Wanderland

PKB on CoreWeave via the Compute Plane

ADV-455 · case task-0e952514-c8e0-4a13-8a52-b85fa8550ecf · status: design, nothing deployed

Deploy the Protein Knowledge Base (PKB) Docker workflow on CoreWeave by running it as a driver on the existing compute plane — Nextflow schedules, advaita-service-wisp routes, Kueue queues, foxfire records — rather than hand-orchestrating Jenkins jobs. Full platform model: advaita-nextflow-router-data-model.

Summary

PKB's acquire → governed-build → promote pipeline becomes a Nextflow workflow registered as a wisp job_type. Each phase is a task pod; the pod carries a securityContext (the container contract), volume mounts, and an egress-class label that a standing NetworkPolicy selects. The build steps that are traditional CI/CD (building the PKB image) shell out to Wanderland, which already emits signed traces. Both trace streams — Nextflow's (via nf-foxfire) and Wanderland's — land in foxfire.
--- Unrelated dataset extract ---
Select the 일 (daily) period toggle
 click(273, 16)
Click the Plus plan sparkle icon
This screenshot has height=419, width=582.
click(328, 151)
We prove the whole shape as a mock in vivarta-examples first (that is where example projects live), on the Foxfire+Wanderland base image, then fill in Grant's real PKB container when the repo lands.

Architecture map

Layer Role Repo
Nextflow driver one-shot k8s Job per run; expands the workflow into task pods driver image (nf-driver-base + workflows)
wisp POST /submit → classify → size from history → launch driver gated by Kueue. Registration = one config/templates.yml entry, no code wisp
Kueue driver Job → drivers cohort; task pods → workers-<immediacy>-<compute> wisp/k8s/kueue
foxfire signed (EC-P256) plan / placement / trace ledgers joined on run_id foxfire
synth reference driver project to copy synth

How PKB maps

The trace question — Wanderland Crossing vs foxfire envelope

Goal: send Wanderland's per-boundary traces to foxfire so CI/CD steps done in Wanderland are captured next to the Nextflow trace. The two are the same envelope family at two hardening levels — not byte-identical.

Wanderland Crossing (wanderland-core/lib/wanderland/crossing.rb) — one per boundary execution: boundary, from_addr, to_addr, type_addr, trace, result, requirements, capabilities, at, duration_ms, signature. Signs canonical (the whole record minus signature/duration, sorted-key JSON) under from_addr via Activities::PKI (EC P-256). trace = the merkle causal link (previous crossing's signature). Sink today = per-run SQLite .db files under a trace root (boundaries/trace/trace_stores.rb), read by trace_query/trace_runs/trace_replay.

foxfire envelope (foxfire/docs/event-envelope.md, boundaries/ingest_signed.rb): key_id, to, from, type, payload(JSON string), trace_hash, signature. Signs signable = key_id\nto\nfrom\ntype\ntrace_hash — addresses + a content hash of the payload, not the payload bytes. foxfire's ingest boundary literally include Wanderland::Boundary, and its signing "matches Wanderland::Activities::PKI."

Same: four-address model, type-classified, signed, one EC-P256 PKI, and foxfire's receiver IS a Wanderland boundary. The instinct that "foxfire input is the same schema as the engine" is right at the envelope level.

Different, and why:

foxfire's envelope is the cross-runtime, cross-process hardening of the same crossing. The engine's crossing never leaves the process, so it signs the canonical record and chains by signature; foxfire's must survive a JVM→Ruby hop and key rotation, so it adds key_id + payload-hash + string-payload.

The hole to fill (two ends):

The mock (in vivarta-examples)

Prove the shape end-to-end before Grant's container exists:

Steps

Blocked / standing

Wiring the emitter — an injection, not top-level machinery

Graeme's call, and it's right: don't add a bespoke trace sink to Core. Build the Wanderland→foxfire step as a boundary and compile it into the chain via the injection registry, declared in the site vivarta.yml. It fires every slot, the way enforce_denials does.

Doc-vs-code note. wanderland-core-interceptors (Draft, 2026-04-09) describes this as an "interceptor" with before/after hooks on Boundary.execute + run_levels. The code implements it as injections, not interceptorswanderland-core/lib/wanderland/injection.rb (InjectionRegistry) + the register_injections boot boundary, applied at route-compile; no Interceptor module exists. Use the injection mechanism (what the primer documents and what enforce_denials / trace_emit already use). Position vocabulary: first / last / interleave / {before: name} / {after: name}.

The emitter:

trace_emit already exists as a core injection (position last) recording the crossing; foxfire_emit is its externalizing sibling. No engine change beyond adding the boundary + the config line. The env gate is just "is the injection present + the :http adapter's foxfire URL set." Open sub-item: extend trace_emit to take an endpoint vs add foxfire_emit beside it — the latter keeps Core untouched (preferred). This supersedes the earlier "external trace sink in wanderland-core" framing in the trace-question section above.